Stored records:
□ □ □ □ □

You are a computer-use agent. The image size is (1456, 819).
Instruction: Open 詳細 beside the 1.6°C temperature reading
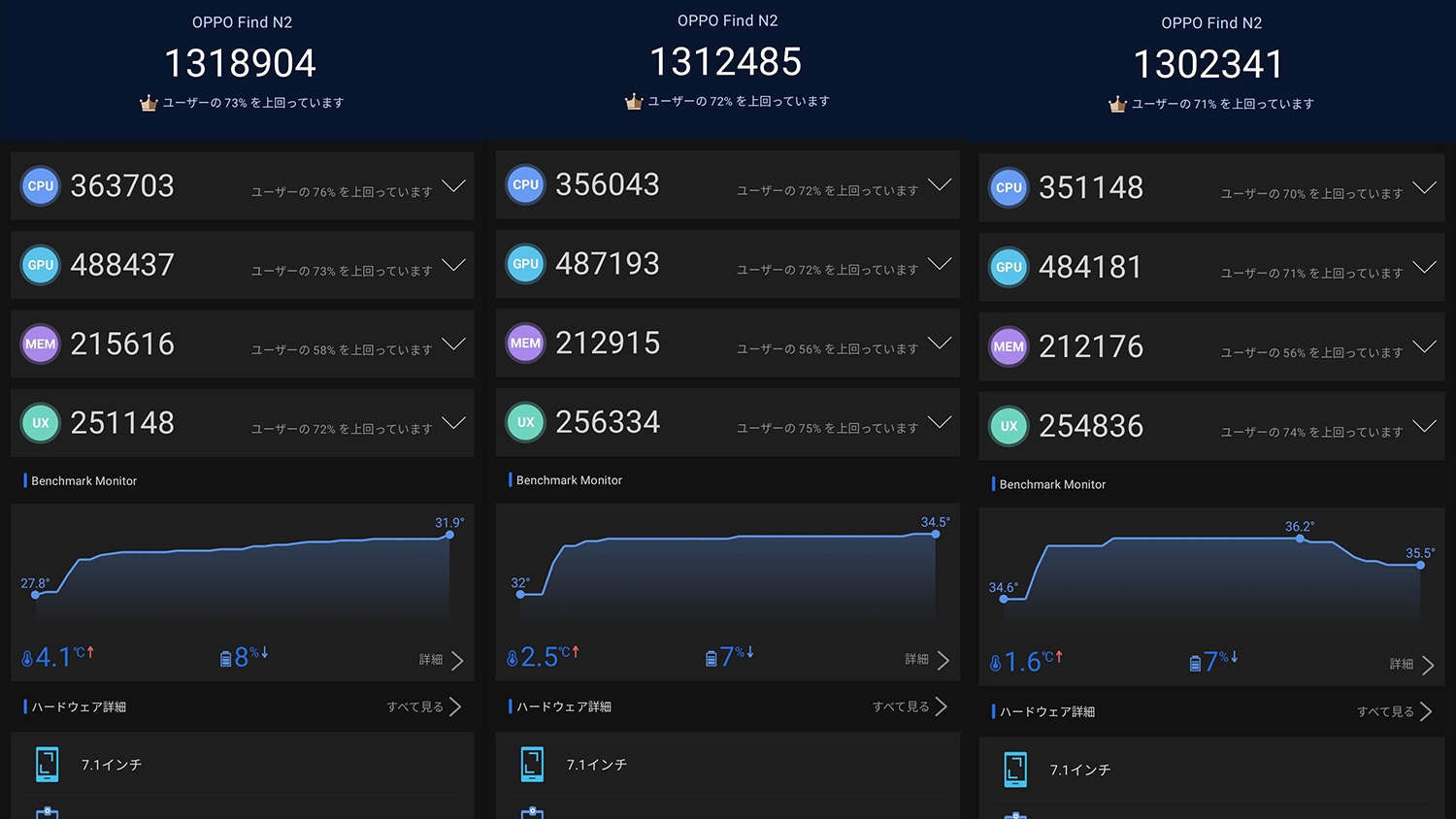coord(1412,665)

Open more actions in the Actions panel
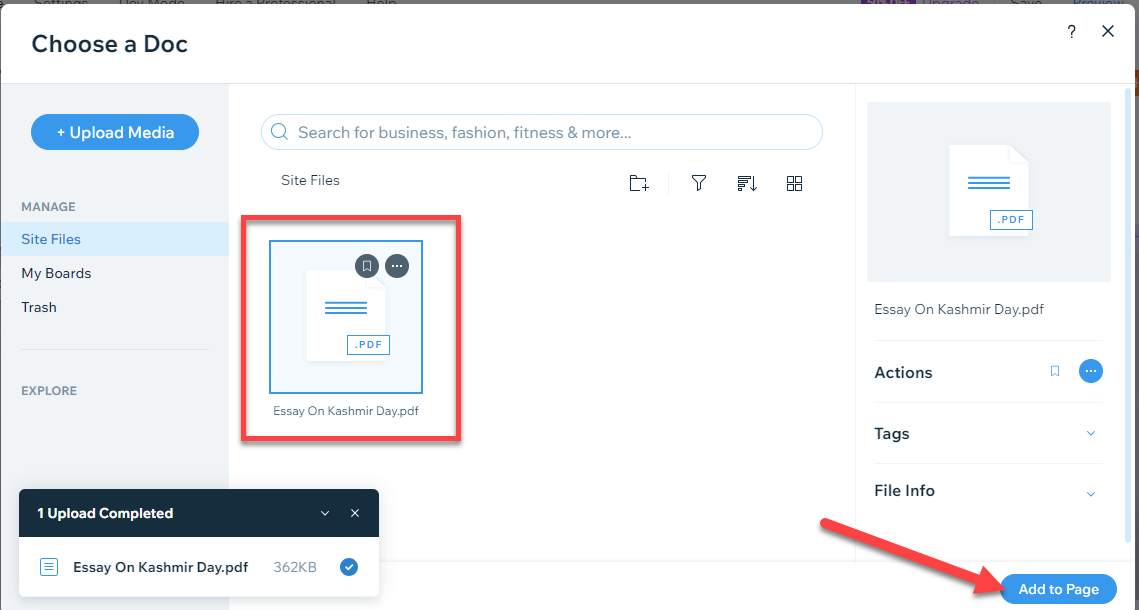coord(1090,371)
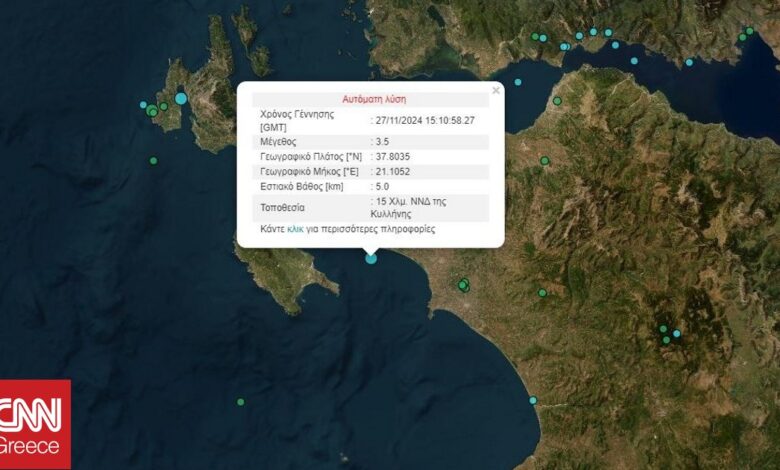Click the lone green marker in the sea west of Kefalonia
This screenshot has width=780, height=470.
pos(153,160)
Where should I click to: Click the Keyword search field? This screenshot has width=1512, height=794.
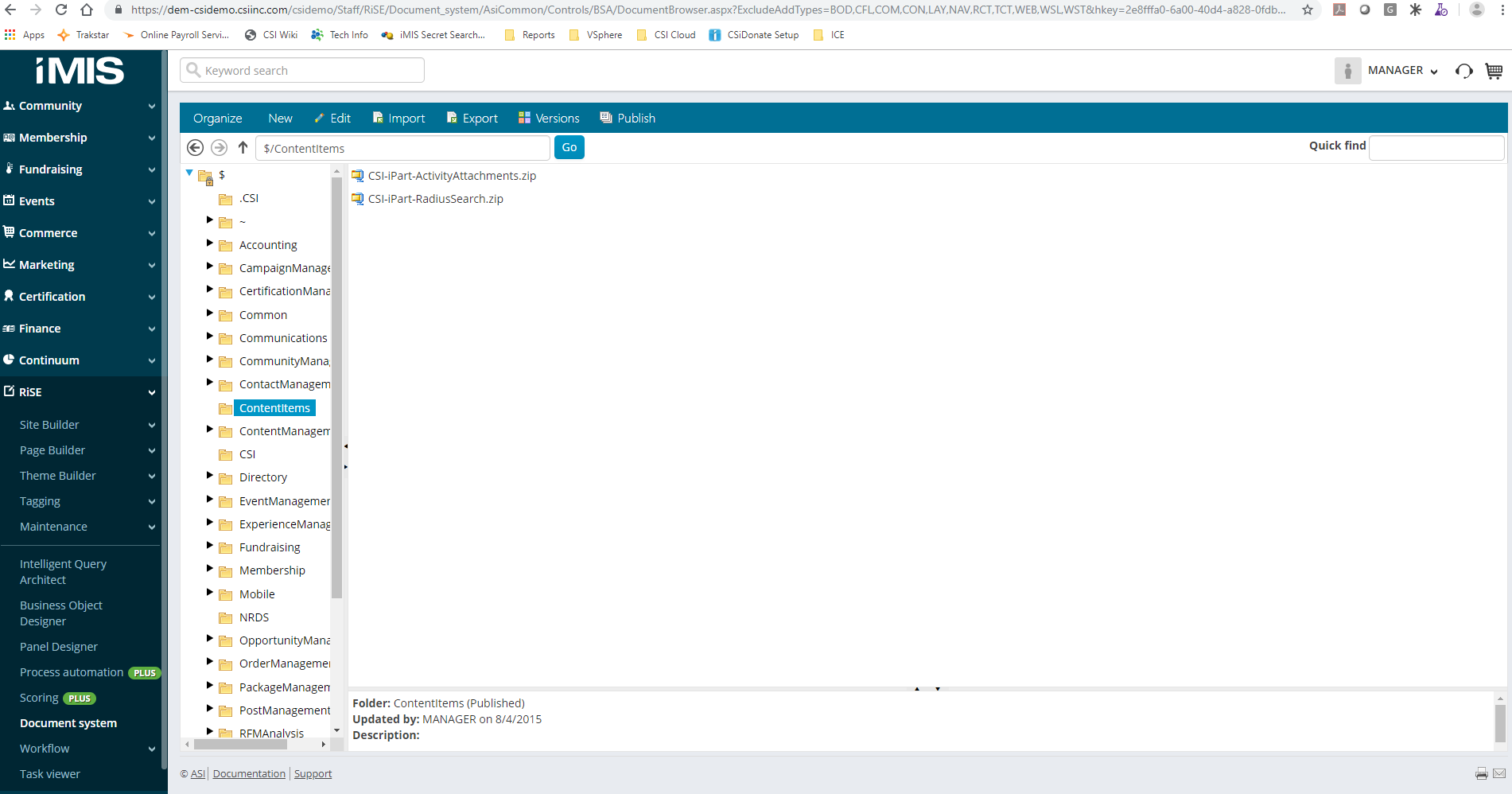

□ □ □ □ □

WHAT YOU NEED TO DO
Arrange the items from the start through the line containing "coord(1412,665)" as a Markdown table with the columns "Row" and "Line", leaving out blank lines and pictures.

SOLUTION FOR THIS EXERCISE
| Row | Line |
|---|---|
| 1 | You are a computer-use agent. The image size is (1456, 819). |
| 2 | Instruction: Open 詳細 beside the 1.6°C temperature reading |
| 3 | coord(1412,665) |